Kontsevich introduced the graph complex $\mathcal{GC}_2$ in 1993 and raised the problem of determining its cohomology. This problem is of renewed importance following the recent work of Chan-Galatius-Payne, who related it to the cohomology of the moduli spaces M_g of curves of genus $g$. It is known by Willwacher that the cohomology of $\mathcal{GC}_2$ in degree zero is isomorphic to the Grothendieck-Teichmuller Lie algebra $\mathbb{grt}$, but in higher degrees, there are infinitely many classes which are mysterious and have no such interpretation.

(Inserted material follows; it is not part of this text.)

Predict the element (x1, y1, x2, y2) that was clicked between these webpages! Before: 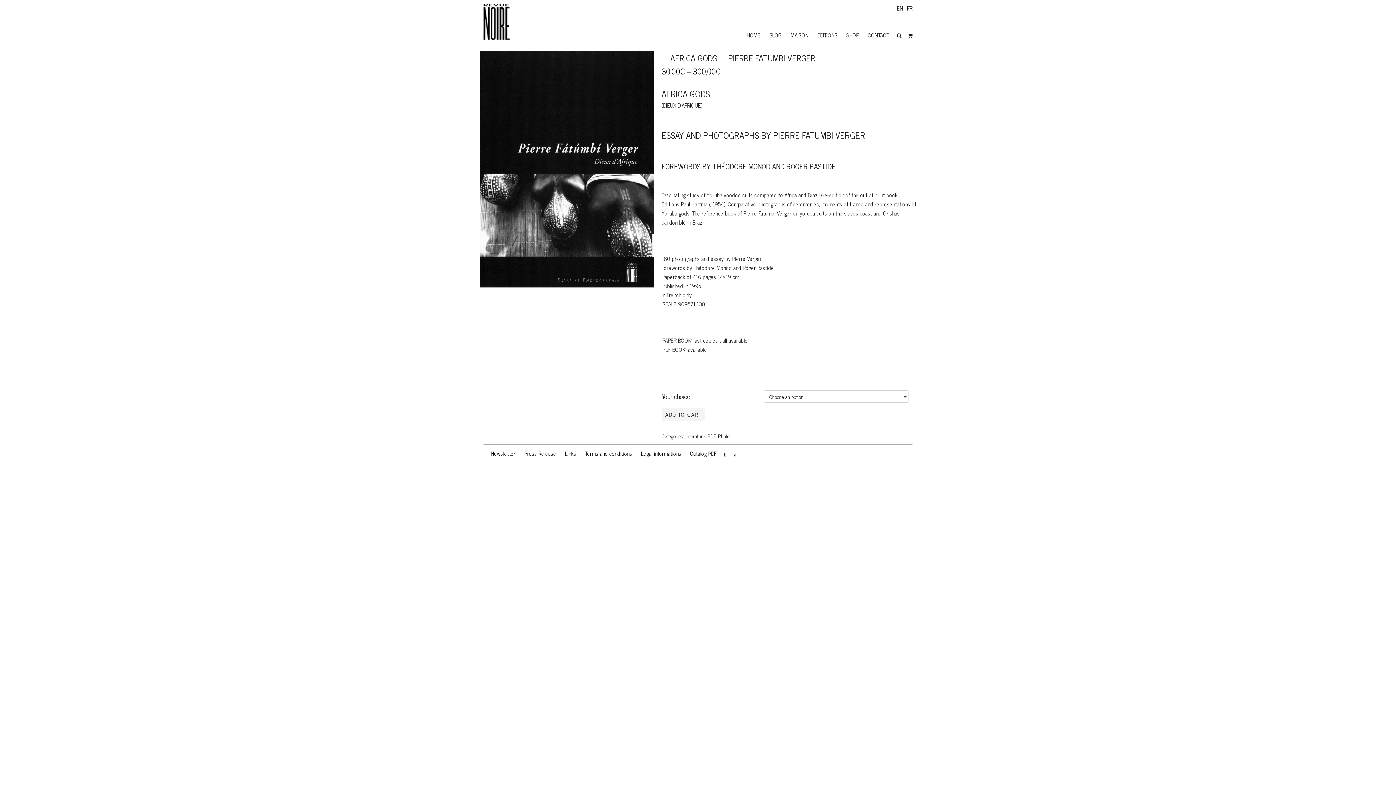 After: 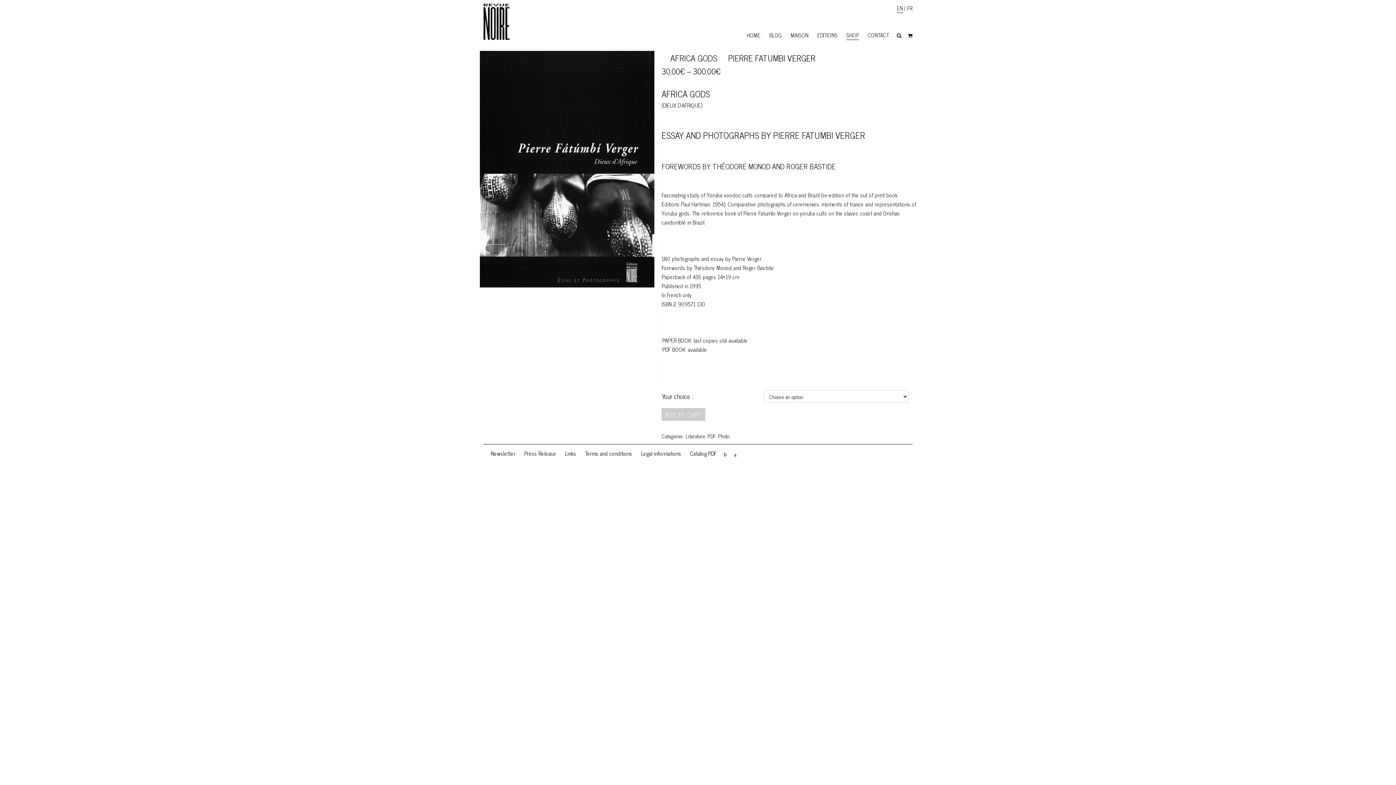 Action: bbox: (661, 408, 705, 421) label: ADD TO CART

In this talk, I will define algebraic differential forms on a moduli space of graphs (outer space). Such a form is a map which assigns to every graph an algebraic differential form of fixed degree, satisfying some compatibilities. Using the tropical Torelli map, I will construct an infinite family of such differential forms, which can in turn be integrated over cells. Surprisingly, these integrals are always finite, and therefore one can assign numbers to homology classes in the graph complex. They turn out to be Feynman periods in phi^4 theory, and can be used to detect graph homology classes.
The upshot of all this is a new connection between graph cohomology, Feynman integrals and motivic Galois groups. I will conclude with a conjectural explanation for the higher degree classes in graph cohomology.